Filter these entries down to lines holding "will".

[Stored entries]
==========
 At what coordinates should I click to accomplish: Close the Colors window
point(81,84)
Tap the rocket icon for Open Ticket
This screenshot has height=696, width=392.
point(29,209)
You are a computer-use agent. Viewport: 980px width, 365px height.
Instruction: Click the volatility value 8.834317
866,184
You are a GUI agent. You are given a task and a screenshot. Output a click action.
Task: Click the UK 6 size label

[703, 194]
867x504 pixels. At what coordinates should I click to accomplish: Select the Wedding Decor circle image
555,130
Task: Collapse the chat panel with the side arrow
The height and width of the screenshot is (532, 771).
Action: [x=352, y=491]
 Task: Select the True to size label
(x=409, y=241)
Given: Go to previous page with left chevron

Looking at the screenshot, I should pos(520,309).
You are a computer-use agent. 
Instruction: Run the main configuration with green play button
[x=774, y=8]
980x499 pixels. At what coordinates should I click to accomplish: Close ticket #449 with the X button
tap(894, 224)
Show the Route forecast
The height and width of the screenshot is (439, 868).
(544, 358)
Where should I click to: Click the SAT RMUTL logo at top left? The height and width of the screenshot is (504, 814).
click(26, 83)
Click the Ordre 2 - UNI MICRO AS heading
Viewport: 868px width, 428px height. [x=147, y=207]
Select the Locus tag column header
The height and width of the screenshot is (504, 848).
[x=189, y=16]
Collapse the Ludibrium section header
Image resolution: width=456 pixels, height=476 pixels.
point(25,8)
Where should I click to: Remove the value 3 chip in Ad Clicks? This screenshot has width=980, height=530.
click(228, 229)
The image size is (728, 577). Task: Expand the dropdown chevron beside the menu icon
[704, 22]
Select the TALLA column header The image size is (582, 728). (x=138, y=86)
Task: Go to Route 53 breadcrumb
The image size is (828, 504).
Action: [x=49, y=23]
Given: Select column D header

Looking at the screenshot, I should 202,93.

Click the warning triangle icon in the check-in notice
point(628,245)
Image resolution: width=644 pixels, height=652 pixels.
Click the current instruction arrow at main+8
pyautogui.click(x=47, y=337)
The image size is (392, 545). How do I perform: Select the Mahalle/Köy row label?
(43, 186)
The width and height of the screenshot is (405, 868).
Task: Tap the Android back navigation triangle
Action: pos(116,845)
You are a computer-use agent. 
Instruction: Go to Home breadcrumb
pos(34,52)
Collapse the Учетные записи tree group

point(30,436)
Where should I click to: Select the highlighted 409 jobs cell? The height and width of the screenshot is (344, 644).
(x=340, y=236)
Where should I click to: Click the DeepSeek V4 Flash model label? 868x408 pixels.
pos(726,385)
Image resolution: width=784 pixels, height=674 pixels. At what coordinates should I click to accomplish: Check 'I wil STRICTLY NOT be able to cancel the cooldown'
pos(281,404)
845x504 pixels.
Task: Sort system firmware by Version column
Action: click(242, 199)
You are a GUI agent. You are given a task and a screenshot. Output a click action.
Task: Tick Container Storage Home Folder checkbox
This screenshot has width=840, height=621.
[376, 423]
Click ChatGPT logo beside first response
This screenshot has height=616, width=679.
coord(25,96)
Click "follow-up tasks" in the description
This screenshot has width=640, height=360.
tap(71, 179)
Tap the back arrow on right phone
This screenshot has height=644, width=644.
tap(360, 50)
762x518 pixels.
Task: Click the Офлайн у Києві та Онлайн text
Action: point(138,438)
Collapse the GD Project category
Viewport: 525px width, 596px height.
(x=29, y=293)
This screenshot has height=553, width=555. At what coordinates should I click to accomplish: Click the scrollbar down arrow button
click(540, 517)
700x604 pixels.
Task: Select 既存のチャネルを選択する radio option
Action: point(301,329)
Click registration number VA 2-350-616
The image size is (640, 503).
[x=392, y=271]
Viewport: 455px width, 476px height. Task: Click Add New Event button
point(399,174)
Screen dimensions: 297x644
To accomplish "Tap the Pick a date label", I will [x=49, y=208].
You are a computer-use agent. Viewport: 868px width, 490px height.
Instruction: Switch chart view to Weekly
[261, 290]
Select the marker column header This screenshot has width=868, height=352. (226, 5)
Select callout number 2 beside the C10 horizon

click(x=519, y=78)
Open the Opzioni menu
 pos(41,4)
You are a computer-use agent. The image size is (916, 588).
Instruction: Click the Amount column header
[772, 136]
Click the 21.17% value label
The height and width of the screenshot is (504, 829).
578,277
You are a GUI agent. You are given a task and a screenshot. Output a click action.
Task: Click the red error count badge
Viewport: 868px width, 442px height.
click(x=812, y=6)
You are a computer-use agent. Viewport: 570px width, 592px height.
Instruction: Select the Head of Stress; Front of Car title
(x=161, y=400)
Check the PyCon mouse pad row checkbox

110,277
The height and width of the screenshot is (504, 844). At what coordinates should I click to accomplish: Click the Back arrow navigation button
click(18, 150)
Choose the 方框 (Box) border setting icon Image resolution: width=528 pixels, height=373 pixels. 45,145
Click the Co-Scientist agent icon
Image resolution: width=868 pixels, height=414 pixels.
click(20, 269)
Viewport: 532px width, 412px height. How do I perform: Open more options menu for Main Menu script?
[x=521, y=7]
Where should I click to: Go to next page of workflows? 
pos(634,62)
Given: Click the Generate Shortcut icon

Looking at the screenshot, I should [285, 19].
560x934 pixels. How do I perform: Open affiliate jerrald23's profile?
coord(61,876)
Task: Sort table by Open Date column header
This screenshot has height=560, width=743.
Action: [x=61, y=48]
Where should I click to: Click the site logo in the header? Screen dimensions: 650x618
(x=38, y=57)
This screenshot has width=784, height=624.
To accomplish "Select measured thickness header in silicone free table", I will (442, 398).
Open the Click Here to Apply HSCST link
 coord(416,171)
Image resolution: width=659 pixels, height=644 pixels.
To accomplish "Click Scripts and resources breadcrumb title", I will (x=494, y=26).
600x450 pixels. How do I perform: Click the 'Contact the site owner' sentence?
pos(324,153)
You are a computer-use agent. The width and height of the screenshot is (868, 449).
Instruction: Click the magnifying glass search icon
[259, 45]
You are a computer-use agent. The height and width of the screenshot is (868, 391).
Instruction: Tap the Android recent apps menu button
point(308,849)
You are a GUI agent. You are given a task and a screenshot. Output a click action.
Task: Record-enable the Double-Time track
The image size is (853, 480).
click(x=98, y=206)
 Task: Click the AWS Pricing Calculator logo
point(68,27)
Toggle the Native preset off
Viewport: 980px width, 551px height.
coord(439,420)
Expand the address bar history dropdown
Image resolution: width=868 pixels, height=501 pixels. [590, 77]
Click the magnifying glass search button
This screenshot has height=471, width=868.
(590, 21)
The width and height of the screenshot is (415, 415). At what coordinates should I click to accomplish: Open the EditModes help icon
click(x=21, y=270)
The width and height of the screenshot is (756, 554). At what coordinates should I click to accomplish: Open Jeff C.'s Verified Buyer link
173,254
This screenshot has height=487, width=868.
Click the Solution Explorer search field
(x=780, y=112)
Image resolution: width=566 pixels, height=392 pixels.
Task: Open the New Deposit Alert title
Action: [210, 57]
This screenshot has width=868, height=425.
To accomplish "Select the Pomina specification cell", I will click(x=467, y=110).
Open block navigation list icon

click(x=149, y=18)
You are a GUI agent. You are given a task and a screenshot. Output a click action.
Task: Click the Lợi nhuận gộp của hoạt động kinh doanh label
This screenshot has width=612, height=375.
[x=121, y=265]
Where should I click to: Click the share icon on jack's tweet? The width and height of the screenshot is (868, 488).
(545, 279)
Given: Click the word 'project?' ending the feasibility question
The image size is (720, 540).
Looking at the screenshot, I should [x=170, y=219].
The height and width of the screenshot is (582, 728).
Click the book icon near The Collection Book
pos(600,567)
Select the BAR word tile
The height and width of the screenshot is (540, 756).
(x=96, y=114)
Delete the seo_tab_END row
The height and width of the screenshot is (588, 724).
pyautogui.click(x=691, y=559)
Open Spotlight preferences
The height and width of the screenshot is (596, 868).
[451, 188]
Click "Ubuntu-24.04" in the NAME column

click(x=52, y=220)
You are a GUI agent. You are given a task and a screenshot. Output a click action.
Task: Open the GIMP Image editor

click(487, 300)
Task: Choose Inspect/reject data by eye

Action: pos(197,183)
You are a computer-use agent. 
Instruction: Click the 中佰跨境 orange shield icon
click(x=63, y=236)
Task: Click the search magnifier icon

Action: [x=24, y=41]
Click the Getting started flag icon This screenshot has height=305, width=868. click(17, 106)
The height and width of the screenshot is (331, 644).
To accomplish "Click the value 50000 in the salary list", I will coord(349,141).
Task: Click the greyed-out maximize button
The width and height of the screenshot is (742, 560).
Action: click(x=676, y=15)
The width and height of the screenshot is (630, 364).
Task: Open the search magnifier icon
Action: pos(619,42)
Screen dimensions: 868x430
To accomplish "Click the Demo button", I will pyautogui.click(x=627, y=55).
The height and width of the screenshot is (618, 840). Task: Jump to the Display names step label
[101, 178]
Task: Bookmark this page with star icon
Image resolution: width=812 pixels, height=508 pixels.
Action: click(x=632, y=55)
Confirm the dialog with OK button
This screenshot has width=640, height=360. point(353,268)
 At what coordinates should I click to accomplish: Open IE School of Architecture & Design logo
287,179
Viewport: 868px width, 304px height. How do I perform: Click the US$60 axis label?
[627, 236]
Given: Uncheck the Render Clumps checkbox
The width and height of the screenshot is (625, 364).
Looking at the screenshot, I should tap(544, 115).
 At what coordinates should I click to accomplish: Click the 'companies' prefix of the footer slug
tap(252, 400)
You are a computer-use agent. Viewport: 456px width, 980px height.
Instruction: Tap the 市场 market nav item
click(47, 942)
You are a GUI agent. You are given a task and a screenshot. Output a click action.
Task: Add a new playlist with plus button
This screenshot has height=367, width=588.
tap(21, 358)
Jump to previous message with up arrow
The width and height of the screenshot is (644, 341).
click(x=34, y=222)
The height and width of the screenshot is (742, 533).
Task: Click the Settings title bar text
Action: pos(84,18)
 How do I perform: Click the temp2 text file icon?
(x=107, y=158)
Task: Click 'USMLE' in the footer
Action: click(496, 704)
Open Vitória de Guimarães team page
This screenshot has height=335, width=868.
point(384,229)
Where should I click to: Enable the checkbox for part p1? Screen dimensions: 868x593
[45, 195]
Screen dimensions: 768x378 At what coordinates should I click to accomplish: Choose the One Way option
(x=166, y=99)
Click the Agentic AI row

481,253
==========
## EXERCISE SOLUTION
To accomplish "Tap the Pick a date label", I will [x=49, y=208].
To accomplish "Select measured thickness header in silicone free table", I will (442, 398).
To accomplish "Click Scripts and resources breadcrumb title", I will (x=494, y=26).
To accomplish "Select the Pomina specification cell", I will click(x=467, y=110).
To accomplish "Click the value 50000 in the salary list", I will coord(349,141).
To accomplish "Click the Demo button", I will pyautogui.click(x=627, y=55).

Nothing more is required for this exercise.